Wreszcie w ramionach tej dwójki zobaczyłam dzieci. Najpierw płowowłosą dziewczynkę w falbaniastych sukienkach, a w końcu...

Zbliżyłam twarz do ściany, żeby lepiej przyjrzeć się dużemu rodzinnemu portretowi zrobionemu przed starym domem w letni dzień. Żołnierz już nie był żołnierzem. Stał w kremowej koszuli i dżinsach obok ślicznej blondynki w błękitnej sukni. We włosach kobiety igrał wiatr. Fotograf uchwycił moment, w którym ze śmiechem próbowała poprawić jeden z niesfornych loków. Zerkała przy tym na męża, a ten gestem posiadacza obejmował ją w pasie. Przed mężczyzną stała kilkuletnia dziewczynka i zadzierała głowę, patrząc z zaciekawieniem na rodziców. Cała trójka śmiała się radośnie.

I tylko chłopiec u boku kobiety poważnie wpatrywał się w obiektyw.

- Widzę, panie Stanton – wymruczałam, przesuwając palcami po szkle chroniącym zdjęcie – że nic się nie zmieniłeś.

- A babcia mówi, że zmężniałem – zaprzeczył Ken.

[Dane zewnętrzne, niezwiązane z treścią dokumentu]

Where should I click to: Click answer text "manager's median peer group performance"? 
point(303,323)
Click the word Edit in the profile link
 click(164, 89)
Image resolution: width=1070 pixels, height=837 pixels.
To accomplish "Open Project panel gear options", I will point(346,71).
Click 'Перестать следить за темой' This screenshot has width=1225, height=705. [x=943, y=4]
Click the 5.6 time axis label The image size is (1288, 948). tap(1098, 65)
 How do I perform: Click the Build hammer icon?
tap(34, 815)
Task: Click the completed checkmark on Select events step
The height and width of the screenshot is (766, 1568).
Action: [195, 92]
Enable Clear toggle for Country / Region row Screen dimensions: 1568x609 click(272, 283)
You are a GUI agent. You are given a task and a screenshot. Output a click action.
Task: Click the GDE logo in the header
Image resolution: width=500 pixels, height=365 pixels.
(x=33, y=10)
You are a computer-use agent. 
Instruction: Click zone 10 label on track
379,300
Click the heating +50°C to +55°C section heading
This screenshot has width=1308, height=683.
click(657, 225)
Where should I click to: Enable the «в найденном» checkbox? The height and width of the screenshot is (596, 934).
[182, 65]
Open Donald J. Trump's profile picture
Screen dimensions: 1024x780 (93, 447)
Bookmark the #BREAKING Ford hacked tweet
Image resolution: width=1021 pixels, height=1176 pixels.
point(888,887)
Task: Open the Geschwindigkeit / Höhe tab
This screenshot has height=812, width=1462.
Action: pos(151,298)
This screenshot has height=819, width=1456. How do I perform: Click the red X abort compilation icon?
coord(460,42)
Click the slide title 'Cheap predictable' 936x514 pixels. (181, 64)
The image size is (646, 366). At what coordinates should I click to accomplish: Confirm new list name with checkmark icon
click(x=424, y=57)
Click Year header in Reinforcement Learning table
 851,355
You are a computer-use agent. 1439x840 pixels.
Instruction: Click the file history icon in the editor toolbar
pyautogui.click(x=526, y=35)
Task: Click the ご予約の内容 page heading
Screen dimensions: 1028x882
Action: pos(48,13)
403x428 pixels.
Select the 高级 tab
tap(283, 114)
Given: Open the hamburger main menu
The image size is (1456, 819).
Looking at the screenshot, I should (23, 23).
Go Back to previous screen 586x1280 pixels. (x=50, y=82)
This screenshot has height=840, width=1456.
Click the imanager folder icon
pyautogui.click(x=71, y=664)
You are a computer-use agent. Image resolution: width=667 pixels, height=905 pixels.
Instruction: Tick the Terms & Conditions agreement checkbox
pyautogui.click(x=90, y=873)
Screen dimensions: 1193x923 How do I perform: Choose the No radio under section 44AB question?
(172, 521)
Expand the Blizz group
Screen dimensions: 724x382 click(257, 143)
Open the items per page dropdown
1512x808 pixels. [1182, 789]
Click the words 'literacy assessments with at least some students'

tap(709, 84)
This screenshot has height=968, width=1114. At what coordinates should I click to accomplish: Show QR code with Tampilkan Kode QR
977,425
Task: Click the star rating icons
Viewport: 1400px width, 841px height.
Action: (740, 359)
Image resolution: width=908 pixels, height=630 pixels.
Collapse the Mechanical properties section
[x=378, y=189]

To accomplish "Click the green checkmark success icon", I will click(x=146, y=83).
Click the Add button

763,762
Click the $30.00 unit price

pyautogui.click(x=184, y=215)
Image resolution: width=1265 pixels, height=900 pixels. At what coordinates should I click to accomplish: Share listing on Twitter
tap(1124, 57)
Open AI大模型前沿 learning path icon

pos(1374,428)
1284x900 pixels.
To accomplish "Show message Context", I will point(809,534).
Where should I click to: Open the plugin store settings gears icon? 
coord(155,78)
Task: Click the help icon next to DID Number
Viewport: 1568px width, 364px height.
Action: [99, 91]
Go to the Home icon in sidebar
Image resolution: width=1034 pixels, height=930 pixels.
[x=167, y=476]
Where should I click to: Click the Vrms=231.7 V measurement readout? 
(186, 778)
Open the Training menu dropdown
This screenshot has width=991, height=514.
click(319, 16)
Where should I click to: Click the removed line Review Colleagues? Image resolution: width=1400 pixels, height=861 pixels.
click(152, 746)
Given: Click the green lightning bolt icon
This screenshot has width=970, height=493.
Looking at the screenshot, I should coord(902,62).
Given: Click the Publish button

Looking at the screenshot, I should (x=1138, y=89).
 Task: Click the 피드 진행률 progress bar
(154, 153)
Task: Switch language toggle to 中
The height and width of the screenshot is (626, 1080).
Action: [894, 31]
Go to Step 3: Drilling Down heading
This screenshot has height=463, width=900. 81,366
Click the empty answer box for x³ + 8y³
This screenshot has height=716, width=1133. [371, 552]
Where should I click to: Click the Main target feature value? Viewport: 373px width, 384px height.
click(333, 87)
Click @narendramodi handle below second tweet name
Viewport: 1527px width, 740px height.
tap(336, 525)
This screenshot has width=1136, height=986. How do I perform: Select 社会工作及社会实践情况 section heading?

I chociaż powiedział to cicho, koszmarnie się wystraszyłam. Odskoczyłam od ściany i chyba nawet wrzasnęłam. Minęło dobre pięć sekund, nim serce przestało mi bić jak szalone, a ja zrozumiałam, że nic mi nie grozi. Pięć cholernie długich sekund, w trakcie których usta Stantona zadrżały w zapowiedzi uśmiechu, a mężczyzna podszedł do mnie i w milczeniu spojrzał na zdjęcie. Był już ubrany, miał nawet przypiętą kaburę pod pachą. Gdyby mnie tak nie wystraszył, może zapytałabym, po co mu ona w domu, który jest ponoć bezpieczny i czy mu nie przeszkadza. Teraz jednak nie potrafiłam zebrać myśli.